Und wie ist das mit der Bauwut?

Auch die spielt den Tieren schlimm mit, vor allem dort, wo sich die Bebauung in die sehr artenreichen Randbereiche der Stadt ausdehnt. Im Münchner Norden, in den Heidelandschaften dort gibt es zum Beispiel noch viele Feldlerchen. Wenn sich nun die Stadt immer weiter hinaus aufs Land frisst und man diese Flächen Schritt für Schritt in Bauland umwandelt, werden die Lerchen verschwinden, ganz einfach weil dort kein Platz mehr für sie ist. Und in der Stadt können Feldlerchen nicht leben.

Was kann der Münchner tun, damit es den Wildtieren in der Stadt gut geht?

Für Gartenbesitzer ist es ganz einfach. Sie sollten darauf achten, dass ihr Garten so naturnah wie nur möglich ist. Also auf keinen Fall Herbizide oder Pestizide ausbringen. Und natürlich sollte in dem Garten möglichst viel blühen, das ist gut für alle Arten von Insekten. Wenn man dann noch in einer Ecke Laub und Äste liegen lässt, hat der Igel einen Unterschlupf. Und ein Obstbaum bietet Nahrung für Siebenschläfer.

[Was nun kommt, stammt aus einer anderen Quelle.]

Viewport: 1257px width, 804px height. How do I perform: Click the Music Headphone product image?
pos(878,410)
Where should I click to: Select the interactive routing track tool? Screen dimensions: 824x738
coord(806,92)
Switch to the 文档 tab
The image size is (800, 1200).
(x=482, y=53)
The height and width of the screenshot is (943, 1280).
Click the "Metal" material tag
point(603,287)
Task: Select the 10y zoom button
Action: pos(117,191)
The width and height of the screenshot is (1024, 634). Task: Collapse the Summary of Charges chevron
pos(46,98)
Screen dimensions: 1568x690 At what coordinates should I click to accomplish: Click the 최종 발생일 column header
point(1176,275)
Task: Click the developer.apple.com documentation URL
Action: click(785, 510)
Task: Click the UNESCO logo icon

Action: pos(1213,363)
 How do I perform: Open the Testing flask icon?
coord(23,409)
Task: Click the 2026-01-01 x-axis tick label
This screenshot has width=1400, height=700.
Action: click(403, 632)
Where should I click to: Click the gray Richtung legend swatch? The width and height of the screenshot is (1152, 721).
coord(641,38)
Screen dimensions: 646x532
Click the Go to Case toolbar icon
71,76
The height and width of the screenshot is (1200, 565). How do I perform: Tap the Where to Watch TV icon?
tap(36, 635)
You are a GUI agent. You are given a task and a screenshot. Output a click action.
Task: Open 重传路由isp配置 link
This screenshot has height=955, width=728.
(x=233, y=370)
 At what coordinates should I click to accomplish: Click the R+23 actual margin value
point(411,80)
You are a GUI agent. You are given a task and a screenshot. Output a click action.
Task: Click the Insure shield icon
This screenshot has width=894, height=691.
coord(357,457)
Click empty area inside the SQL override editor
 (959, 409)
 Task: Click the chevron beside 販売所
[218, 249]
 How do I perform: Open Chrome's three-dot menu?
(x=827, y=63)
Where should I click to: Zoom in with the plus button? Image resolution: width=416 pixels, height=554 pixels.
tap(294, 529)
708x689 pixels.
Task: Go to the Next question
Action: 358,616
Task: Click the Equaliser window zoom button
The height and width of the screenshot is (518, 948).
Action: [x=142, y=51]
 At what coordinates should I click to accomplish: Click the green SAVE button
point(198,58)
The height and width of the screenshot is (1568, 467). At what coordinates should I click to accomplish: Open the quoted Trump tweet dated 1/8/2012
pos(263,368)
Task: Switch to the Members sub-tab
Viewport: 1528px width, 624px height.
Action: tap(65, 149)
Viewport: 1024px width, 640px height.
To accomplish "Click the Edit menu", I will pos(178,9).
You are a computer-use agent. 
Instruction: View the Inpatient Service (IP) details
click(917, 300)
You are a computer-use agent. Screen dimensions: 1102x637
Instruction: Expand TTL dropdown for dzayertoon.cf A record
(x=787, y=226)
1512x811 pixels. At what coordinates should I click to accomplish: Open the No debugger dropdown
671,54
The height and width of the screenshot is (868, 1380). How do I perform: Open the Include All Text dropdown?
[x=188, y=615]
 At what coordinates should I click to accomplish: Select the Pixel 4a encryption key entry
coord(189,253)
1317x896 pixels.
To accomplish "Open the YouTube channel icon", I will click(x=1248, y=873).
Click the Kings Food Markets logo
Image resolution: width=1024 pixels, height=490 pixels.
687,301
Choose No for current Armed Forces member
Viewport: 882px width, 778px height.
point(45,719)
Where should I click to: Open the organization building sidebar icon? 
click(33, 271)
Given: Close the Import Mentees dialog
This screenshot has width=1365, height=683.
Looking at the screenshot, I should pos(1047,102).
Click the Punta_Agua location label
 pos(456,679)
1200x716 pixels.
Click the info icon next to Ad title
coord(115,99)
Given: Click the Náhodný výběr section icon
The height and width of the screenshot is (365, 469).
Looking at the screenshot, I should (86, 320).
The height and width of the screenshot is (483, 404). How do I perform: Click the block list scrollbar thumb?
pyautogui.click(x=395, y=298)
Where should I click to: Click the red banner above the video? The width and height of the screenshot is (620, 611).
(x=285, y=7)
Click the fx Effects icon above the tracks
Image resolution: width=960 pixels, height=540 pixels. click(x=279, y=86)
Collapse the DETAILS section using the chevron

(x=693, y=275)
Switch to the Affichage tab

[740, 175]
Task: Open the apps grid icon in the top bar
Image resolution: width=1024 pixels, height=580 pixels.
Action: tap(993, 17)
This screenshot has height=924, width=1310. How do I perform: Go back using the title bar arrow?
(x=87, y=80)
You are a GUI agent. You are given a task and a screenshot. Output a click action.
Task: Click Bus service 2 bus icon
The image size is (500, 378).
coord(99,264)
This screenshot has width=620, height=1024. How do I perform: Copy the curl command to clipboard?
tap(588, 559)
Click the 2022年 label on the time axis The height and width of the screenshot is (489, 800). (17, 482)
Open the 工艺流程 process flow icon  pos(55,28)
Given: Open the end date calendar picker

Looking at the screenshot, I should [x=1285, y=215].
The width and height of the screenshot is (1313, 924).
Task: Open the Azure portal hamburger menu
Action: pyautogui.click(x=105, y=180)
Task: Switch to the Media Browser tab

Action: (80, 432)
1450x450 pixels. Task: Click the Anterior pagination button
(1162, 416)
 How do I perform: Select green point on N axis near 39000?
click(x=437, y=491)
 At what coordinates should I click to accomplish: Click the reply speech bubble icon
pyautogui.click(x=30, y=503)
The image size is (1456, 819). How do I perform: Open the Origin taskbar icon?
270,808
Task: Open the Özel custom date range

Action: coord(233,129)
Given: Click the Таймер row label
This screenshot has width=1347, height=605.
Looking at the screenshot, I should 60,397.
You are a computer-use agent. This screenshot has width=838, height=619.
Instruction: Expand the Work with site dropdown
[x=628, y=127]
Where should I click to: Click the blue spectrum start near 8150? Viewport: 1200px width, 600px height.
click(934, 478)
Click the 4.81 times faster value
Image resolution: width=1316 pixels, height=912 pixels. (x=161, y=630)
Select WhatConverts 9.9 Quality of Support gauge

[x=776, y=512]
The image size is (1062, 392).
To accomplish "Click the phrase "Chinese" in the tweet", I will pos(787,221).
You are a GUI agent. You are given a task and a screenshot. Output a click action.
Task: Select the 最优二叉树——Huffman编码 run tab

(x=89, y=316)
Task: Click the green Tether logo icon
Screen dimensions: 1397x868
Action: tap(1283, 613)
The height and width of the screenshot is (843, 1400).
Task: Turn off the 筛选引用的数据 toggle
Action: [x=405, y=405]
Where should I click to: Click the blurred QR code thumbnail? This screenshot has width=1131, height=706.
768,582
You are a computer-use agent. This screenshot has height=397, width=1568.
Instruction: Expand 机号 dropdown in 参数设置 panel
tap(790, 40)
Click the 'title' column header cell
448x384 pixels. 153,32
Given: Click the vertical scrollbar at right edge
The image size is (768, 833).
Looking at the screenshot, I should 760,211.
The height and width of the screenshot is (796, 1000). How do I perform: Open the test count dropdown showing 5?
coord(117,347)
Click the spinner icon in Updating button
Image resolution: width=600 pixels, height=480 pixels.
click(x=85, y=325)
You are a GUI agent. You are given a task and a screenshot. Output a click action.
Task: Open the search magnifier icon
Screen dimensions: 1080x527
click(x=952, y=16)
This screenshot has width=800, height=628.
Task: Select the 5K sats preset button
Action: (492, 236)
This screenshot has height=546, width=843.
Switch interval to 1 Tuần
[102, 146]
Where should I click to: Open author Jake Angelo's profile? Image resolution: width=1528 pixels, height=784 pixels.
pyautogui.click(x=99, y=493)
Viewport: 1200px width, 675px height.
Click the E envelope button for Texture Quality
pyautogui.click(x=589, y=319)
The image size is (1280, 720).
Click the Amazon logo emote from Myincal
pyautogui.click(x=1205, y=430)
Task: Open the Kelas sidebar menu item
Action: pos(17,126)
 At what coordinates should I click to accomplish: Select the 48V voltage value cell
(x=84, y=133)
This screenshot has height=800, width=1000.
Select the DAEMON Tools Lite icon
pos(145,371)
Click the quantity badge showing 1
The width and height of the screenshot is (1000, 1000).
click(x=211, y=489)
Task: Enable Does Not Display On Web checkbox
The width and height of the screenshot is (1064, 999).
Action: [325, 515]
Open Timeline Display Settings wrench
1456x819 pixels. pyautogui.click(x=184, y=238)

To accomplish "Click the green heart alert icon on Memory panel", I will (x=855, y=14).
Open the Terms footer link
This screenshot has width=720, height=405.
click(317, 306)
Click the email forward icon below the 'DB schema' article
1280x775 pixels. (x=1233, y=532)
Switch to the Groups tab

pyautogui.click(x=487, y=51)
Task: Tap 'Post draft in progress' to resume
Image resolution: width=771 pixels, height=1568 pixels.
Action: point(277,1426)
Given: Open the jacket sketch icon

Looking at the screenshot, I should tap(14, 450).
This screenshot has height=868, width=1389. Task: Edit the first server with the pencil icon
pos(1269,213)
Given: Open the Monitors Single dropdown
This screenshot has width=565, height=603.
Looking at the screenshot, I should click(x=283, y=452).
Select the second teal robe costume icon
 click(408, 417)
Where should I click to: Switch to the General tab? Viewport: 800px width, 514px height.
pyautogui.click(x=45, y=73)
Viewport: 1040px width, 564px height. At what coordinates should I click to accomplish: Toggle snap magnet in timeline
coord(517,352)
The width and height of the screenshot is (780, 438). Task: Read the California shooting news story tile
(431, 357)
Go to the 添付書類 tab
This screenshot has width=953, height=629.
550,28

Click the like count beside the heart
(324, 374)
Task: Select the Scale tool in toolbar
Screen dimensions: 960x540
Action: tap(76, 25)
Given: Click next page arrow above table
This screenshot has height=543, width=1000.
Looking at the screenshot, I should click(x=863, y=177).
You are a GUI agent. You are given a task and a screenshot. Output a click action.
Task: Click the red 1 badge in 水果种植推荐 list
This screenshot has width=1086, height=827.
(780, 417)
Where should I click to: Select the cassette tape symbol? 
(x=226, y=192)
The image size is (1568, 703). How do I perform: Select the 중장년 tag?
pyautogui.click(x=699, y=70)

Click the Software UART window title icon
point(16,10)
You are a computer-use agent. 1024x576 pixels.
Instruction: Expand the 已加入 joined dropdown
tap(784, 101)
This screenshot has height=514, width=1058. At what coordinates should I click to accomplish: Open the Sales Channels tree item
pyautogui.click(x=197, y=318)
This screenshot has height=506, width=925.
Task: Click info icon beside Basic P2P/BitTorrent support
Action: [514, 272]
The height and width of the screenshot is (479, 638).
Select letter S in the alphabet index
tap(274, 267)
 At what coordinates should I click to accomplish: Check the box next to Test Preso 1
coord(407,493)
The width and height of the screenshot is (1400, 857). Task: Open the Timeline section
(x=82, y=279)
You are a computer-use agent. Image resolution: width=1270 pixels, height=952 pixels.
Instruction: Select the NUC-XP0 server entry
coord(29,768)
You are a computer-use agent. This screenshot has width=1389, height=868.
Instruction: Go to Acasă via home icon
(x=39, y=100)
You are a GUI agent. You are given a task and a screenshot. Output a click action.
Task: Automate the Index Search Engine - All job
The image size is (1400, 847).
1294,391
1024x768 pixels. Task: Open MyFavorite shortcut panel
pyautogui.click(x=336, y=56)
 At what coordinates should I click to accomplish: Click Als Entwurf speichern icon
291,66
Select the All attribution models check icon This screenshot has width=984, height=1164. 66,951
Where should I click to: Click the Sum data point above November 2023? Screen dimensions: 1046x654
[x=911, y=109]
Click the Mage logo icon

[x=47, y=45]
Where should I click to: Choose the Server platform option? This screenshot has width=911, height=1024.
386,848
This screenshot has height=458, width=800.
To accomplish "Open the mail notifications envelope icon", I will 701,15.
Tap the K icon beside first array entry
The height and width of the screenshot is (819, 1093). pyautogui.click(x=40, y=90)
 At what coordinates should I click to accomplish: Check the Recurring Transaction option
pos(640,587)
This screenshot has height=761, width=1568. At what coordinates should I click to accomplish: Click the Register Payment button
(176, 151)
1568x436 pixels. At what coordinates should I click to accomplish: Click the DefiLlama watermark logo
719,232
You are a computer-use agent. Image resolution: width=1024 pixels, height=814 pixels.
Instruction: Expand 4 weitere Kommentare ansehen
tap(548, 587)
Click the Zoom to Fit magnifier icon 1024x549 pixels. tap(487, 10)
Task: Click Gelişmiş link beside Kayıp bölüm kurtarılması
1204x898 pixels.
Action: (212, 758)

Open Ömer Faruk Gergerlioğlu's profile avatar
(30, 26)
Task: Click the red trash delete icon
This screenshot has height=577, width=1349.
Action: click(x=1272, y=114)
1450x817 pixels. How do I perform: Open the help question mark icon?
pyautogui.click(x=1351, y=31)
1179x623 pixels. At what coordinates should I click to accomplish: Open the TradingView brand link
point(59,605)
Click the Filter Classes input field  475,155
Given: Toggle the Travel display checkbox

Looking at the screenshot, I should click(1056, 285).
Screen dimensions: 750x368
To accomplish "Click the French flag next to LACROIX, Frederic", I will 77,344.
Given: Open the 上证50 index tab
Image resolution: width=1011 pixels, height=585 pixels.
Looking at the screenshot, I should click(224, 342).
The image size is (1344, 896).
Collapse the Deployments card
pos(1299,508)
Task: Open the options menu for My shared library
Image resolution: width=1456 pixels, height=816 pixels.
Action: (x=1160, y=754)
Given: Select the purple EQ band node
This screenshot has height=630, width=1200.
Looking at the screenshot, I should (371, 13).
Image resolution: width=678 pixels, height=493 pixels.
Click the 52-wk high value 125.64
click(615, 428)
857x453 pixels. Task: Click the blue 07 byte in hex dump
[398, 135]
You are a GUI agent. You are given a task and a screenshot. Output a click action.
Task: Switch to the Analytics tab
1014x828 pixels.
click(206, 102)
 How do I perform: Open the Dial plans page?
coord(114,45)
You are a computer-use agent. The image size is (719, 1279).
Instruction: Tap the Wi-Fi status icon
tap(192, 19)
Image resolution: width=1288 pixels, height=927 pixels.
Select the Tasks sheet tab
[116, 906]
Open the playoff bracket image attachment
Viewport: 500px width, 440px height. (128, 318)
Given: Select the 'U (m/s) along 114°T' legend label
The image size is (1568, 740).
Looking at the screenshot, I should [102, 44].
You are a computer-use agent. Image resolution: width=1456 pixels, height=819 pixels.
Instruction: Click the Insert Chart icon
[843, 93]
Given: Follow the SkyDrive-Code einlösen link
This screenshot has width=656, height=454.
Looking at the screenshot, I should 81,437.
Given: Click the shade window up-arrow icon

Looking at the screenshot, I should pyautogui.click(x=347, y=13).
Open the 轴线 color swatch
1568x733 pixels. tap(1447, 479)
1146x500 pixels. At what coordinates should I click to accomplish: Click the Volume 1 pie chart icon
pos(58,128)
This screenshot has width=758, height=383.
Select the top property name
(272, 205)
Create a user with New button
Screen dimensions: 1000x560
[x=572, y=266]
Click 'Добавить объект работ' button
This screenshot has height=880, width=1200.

Was ist mit Büschen und Wasserstellen?

Die sind auch sehr wichtig. Büsche bieten allen möglichen Tieren Unterschlupf, Mäusen genauso wie dem Fuchs. Und ein kleiner Teich zieht Vögel und sogar Libellen an. Und natürlich Frösche und alle möglichen anderen Amphibien. Wenn man die Natur nur ein wenig machen lässt, dann wird man staunen, was da alles an Tieren in den eigenen Garten kommt.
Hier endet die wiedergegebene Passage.